• DIRECTIONS
Please update the entries below so that every occurrence of "GUI agent" becomes "interface agent". Leave everything else unchanged.

======== LISTED RECORDS ========

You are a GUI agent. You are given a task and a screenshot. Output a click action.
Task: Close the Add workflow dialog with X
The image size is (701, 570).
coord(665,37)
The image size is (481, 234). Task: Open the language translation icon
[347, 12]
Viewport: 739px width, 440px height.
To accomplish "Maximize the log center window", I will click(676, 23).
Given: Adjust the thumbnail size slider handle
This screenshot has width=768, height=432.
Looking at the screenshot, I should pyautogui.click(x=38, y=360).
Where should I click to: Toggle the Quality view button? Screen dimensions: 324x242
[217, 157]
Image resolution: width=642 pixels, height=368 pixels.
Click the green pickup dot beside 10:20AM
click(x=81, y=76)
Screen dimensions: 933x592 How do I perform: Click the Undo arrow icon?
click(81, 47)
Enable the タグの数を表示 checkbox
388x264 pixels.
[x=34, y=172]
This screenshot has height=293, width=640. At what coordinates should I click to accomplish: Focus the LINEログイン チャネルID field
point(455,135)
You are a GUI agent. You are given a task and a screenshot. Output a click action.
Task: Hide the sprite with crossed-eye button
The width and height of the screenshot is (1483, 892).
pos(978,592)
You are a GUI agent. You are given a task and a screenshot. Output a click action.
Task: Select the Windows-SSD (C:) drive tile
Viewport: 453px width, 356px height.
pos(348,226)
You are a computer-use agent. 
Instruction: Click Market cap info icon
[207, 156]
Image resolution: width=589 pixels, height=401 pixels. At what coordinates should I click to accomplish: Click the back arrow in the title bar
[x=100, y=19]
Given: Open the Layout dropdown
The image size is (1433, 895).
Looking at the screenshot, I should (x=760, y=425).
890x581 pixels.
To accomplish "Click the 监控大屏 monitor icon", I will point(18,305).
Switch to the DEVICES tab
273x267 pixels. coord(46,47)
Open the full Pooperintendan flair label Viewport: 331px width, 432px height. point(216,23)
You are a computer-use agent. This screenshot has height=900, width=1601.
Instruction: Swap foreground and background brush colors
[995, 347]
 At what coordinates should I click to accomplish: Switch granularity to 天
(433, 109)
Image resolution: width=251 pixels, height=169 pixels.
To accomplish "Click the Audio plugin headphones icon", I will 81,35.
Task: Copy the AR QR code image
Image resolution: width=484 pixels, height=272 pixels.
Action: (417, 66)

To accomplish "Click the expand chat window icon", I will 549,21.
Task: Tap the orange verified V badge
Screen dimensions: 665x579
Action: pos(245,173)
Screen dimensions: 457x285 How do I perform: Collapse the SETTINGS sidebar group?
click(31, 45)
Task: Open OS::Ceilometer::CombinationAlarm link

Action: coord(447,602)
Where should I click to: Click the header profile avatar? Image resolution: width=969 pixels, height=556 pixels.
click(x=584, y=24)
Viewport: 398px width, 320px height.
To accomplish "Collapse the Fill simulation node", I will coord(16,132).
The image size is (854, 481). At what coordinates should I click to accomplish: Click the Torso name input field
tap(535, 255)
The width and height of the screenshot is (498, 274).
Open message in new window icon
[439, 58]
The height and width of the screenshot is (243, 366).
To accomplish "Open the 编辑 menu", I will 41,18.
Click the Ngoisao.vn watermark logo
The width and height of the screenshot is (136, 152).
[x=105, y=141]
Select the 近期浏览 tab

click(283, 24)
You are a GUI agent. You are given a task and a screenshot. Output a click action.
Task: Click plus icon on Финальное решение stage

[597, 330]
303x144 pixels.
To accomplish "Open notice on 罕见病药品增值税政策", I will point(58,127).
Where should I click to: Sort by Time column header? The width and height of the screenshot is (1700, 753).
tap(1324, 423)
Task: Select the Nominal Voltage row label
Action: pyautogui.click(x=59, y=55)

========

• SOLVED EXERCISE
You are a interface agent. You are given a task and a screenshot. Output a click action.
Task: Close the Add workflow dialog with X
The image size is (701, 570).
coord(665,37)
The image size is (481, 234). Task: Open the language translation icon
[347, 12]
Viewport: 739px width, 440px height.
To accomplish "Maximize the log center window", I will click(676, 23).
Given: Adjust the thumbnail size slider handle
This screenshot has width=768, height=432.
Looking at the screenshot, I should pyautogui.click(x=38, y=360).
Where should I click to: Toggle the Quality view button? Screen dimensions: 324x242
[217, 157]
Image resolution: width=642 pixels, height=368 pixels.
Click the green pickup dot beside 10:20AM
click(x=81, y=76)
Screen dimensions: 933x592 How do I perform: Click the Undo arrow icon?
click(81, 47)
Enable the タグの数を表示 checkbox
388x264 pixels.
[x=34, y=172]
This screenshot has height=293, width=640. At what coordinates should I click to accomplish: Focus the LINEログイン チャネルID field
point(455,135)
You are a interface agent. You are given a task and a screenshot. Output a click action.
Task: Hide the sprite with crossed-eye button
The width and height of the screenshot is (1483, 892).
pos(978,592)
You are a interface agent. You are given a task and a screenshot. Output a click action.
Task: Select the Windows-SSD (C:) drive tile
Viewport: 453px width, 356px height.
pos(348,226)
You are a computer-use agent. 
Instruction: Click Market cap info icon
[207, 156]
Image resolution: width=589 pixels, height=401 pixels. At what coordinates should I click to accomplish: Click the back arrow in the title bar
[x=100, y=19]
Given: Open the Layout dropdown
The image size is (1433, 895).
Looking at the screenshot, I should (x=760, y=425).
890x581 pixels.
To accomplish "Click the 监控大屏 monitor icon", I will point(18,305).
Switch to the DEVICES tab
273x267 pixels. coord(46,47)
Open the full Pooperintendan flair label Viewport: 331px width, 432px height. point(216,23)
You are a computer-use agent. This screenshot has height=900, width=1601.
Instruction: Swap foreground and background brush colors
[995, 347]
 At what coordinates should I click to accomplish: Switch granularity to 天
(433, 109)
Image resolution: width=251 pixels, height=169 pixels.
To accomplish "Click the Audio plugin headphones icon", I will 81,35.
Task: Copy the AR QR code image
Image resolution: width=484 pixels, height=272 pixels.
Action: (417, 66)

To accomplish "Click the expand chat window icon", I will 549,21.
Task: Tap the orange verified V badge
Screen dimensions: 665x579
Action: pos(245,173)
Screen dimensions: 457x285 How do I perform: Collapse the SETTINGS sidebar group?
click(31, 45)
Task: Open OS::Ceilometer::CombinationAlarm link

Action: coord(447,602)
Where should I click to: Click the header profile avatar? Image resolution: width=969 pixels, height=556 pixels.
click(x=584, y=24)
Viewport: 398px width, 320px height.
To accomplish "Collapse the Fill simulation node", I will coord(16,132).
The image size is (854, 481). At what coordinates should I click to accomplish: Click the Torso name input field
tap(535, 255)
The width and height of the screenshot is (498, 274).
Open message in new window icon
[439, 58]
The height and width of the screenshot is (243, 366).
To accomplish "Open the 编辑 menu", I will 41,18.
Click the Ngoisao.vn watermark logo
The width and height of the screenshot is (136, 152).
[x=105, y=141]
Select the 近期浏览 tab

click(283, 24)
You are a interface agent. You are given a task and a screenshot. Output a click action.
Task: Click plus icon on Финальное решение stage

[597, 330]
303x144 pixels.
To accomplish "Open notice on 罕见病药品增值税政策", I will point(58,127).
Where should I click to: Sort by Time column header? The width and height of the screenshot is (1700, 753).
tap(1324, 423)
Task: Select the Nominal Voltage row label
Action: pyautogui.click(x=59, y=55)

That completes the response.